Once you have located the line containing "You are a GUI" in the material below, return it exactly along with each line after it through the line containing "En (1558, 21)".

Exercise materials:
-----
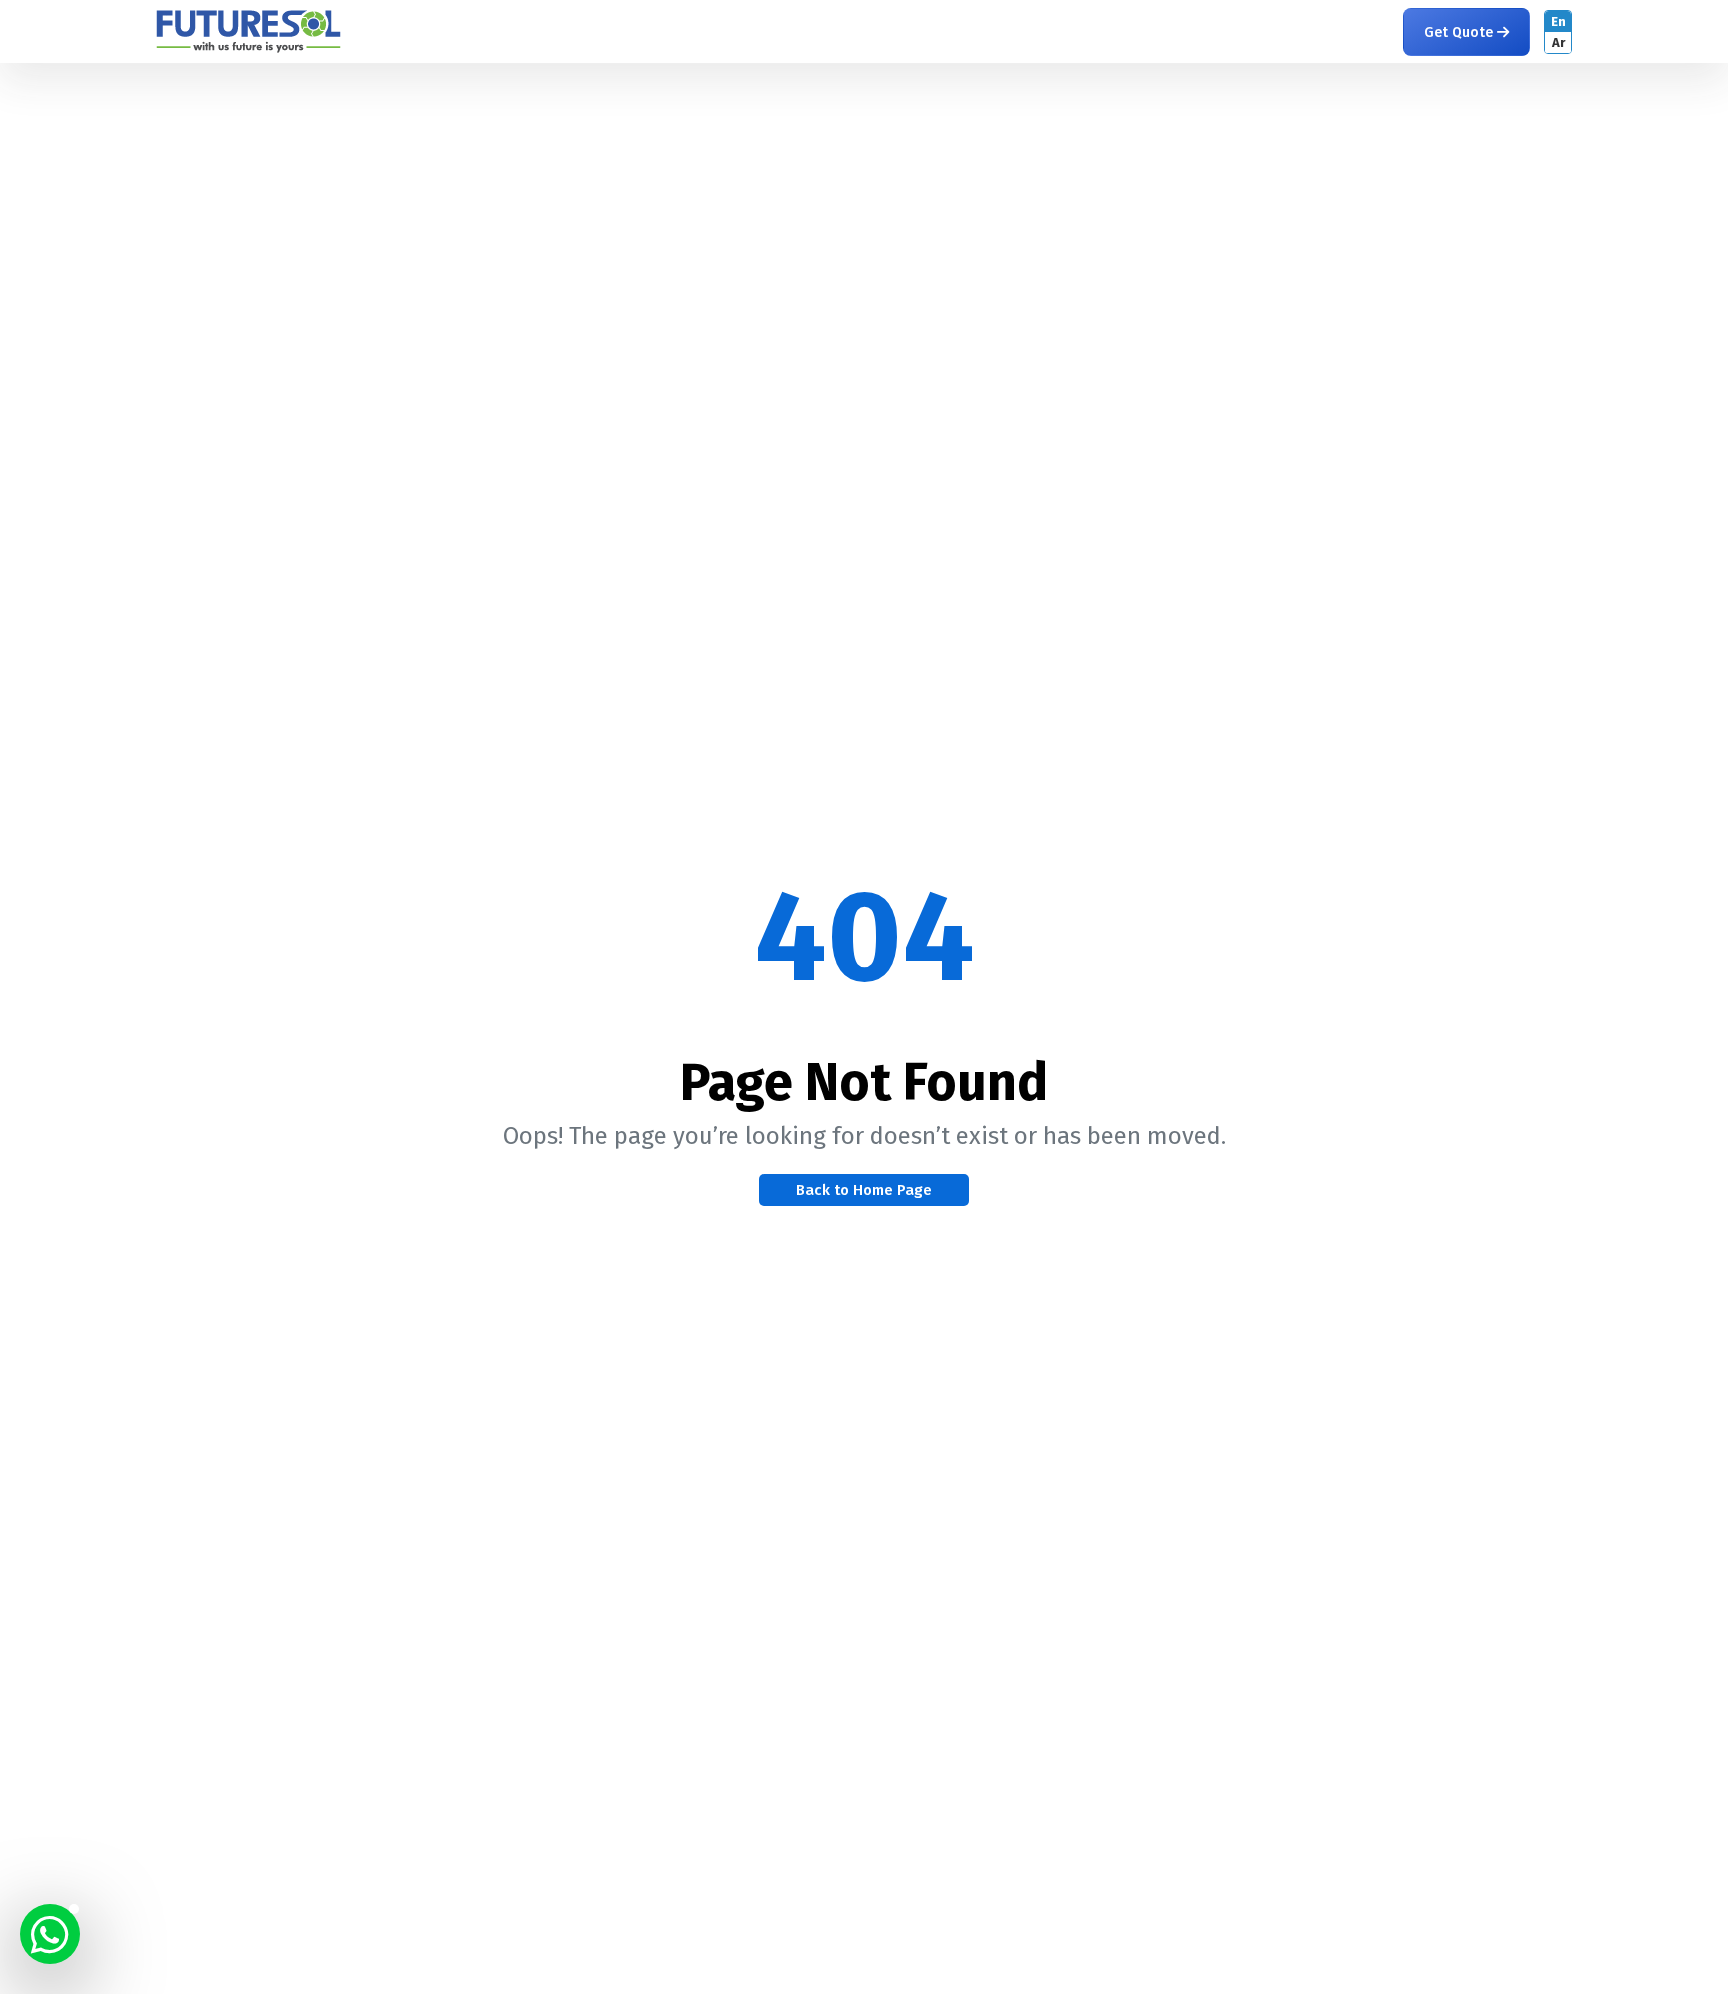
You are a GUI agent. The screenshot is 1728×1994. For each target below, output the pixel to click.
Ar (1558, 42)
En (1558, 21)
-----
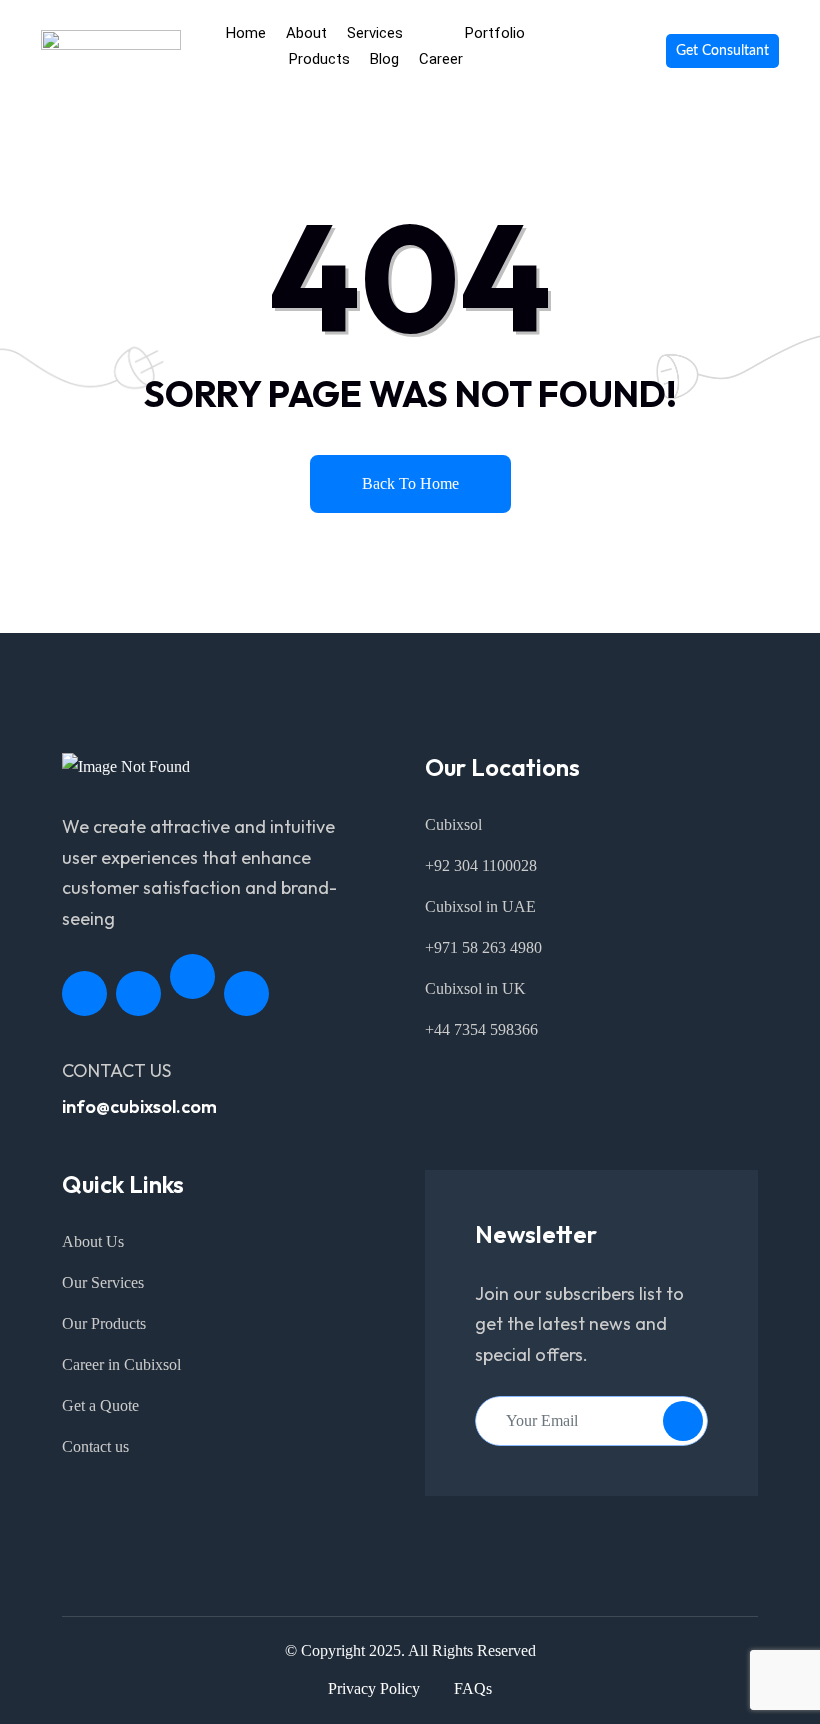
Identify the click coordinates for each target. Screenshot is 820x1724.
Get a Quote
-----
Solved exercise:
You are a GUI agent. The screenshot is 1728×1994. For each target below, output the pixel to click.
Ar (1558, 42)
En (1558, 21)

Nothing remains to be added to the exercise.